Does this rearrangement happen by a radical transition state (TS) or is the mechanism more of a sigmatropic rearrangement?

My arguments for

  1. radical TS: The electron of the carbene (let's assume a singlet carbene here) lies close to the hydrogen, it could be a planar cyclic transition state.

  2. [1,2]-Hydrogen shift: From my chemical intuition I think the $\ce{C-H}$ bond is more a polar bond and therefore I would describe hydrogen more as a proton (positive partial charge). I would say it's a [1,2]-sigmatropic rearrangement, 2 electrons are involved, and therefore suprafacial and describing the carbene $\mathrm{sp^2}$ as HOMO and the hydrogen as LUMO.

What's the correct mechanism for this rearrangement?


1 Answer 1


This reaction can be viewed as a 1,2-sigmatropic hydrogen shift or as a 2+1 (if we are counting atoms, 2+0 if we are counting electrons) cycloaddition (adding the carbene's empty $\mathrm{p}$-orbital across the $\ce{C-H}$ bond - analogous to its addition to an olefinic pi bond to produce a cyclopropane). However the reaction is most commonly viewed as and referred to as an "insertion" reaction because the carbenic carbon is inserting itself in between the carbon and hydrogen atoms that comprised the $\ce{C-H}$ bond.

Carbene addition-1

(image source)

Here's what is known.

  • Thermal decomposition of most diazo compounds produce singlet carbenes.

Singlet carbene

  • Singlet carbenes add stereospecifically to olefins. That is, addition of a singlet methylene carbene to trans-2-butene produces only the corresponding trans-dimethylcyclopropane

Carbene addition-2

(image source)

Further, insertion of singlet carbenes into stereogenic centers results in retention of stereochemistry at the chiral center. These facts suggest that both the cycloaddition and insertion reactions of simple singlet carbenes either proceed in a concerted fashion, or if any intermediate is formed it is extremely shorted-lived in order that stereochemical information be preserved.

  • Simple carbenes are typically mildly electrophilic.

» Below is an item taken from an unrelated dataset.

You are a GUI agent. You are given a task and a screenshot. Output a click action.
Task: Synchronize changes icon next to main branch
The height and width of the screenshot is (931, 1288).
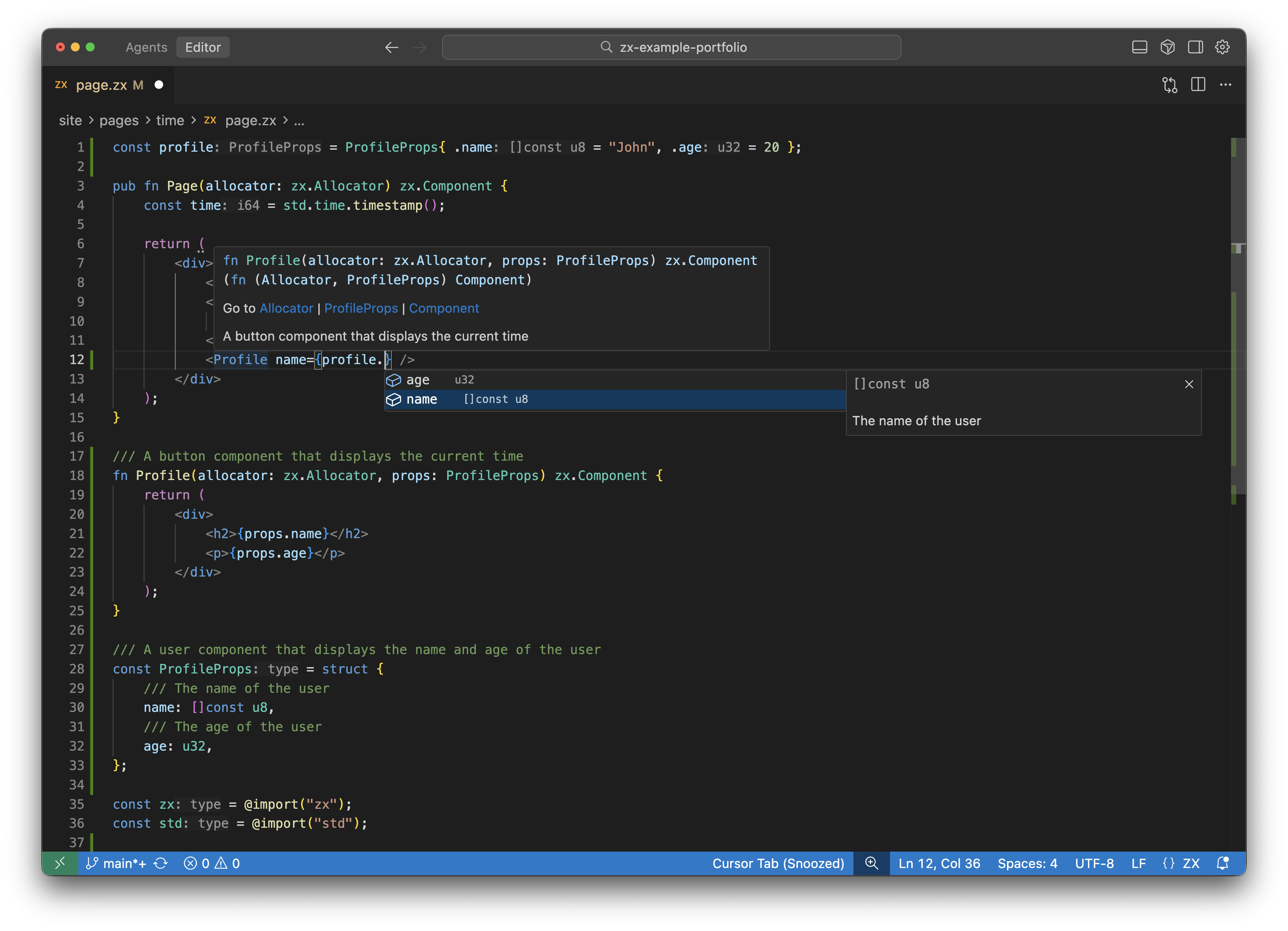(x=161, y=863)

The HOMO (the filled $\mathrm{sp^2}$ orbitals) and LUMO (the empty $\mathrm{p}$-orbital) for a singlet carbene are shown on the left side of the following figure.

Carbene energy diagram

(image source)

Therefore, we would expect the interaction of the carbene LUMO (the empty $\mathrm{p}$-orbital) and the $\ce{C-H}$ bond HOMO to be controlling, as the energy separation here is much less than the other possible HOMO-LUMO interaction between the carbene HOMO (the filled $\mathrm{sp^2}$ orbital) and the much higher in energy $\ce{C-H}$ antibonding orbital, the LUMO.

This controlling HOMO-LUMO interaction involving the empty carbenic $\mathrm{p}$-orbital in the rate determining step is consistent with the observed electrophilic nature of the carbene.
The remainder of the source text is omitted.